_TASK PROMPT_
Within the material below, how many lines carry the word "Club"? Only that number is wanted.

_GIVEN DATA_
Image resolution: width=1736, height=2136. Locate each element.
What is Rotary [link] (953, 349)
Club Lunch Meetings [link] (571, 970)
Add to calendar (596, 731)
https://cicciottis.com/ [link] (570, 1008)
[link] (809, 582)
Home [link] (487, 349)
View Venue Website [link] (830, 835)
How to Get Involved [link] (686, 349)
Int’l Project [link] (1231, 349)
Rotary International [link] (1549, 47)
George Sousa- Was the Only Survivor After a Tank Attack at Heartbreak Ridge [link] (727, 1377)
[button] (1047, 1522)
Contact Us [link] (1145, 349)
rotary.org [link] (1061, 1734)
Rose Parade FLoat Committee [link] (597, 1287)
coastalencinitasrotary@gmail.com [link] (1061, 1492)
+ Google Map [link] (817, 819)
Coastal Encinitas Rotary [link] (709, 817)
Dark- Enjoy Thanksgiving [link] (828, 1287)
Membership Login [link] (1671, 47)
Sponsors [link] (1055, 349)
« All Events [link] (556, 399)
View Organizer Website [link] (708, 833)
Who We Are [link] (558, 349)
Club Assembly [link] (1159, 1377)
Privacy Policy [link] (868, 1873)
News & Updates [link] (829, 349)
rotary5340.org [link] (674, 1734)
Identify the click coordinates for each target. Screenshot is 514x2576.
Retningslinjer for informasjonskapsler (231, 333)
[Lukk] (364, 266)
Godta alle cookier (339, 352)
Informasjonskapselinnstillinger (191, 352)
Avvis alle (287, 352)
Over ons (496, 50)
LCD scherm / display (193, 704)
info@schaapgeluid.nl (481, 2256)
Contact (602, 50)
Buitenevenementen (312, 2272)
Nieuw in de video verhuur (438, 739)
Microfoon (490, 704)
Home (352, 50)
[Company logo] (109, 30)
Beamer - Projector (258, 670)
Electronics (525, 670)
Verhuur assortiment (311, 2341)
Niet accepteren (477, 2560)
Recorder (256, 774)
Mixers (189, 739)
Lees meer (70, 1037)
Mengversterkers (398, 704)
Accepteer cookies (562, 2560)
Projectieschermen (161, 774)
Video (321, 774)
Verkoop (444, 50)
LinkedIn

_SOLUTION TO THIS PROBLEM_
2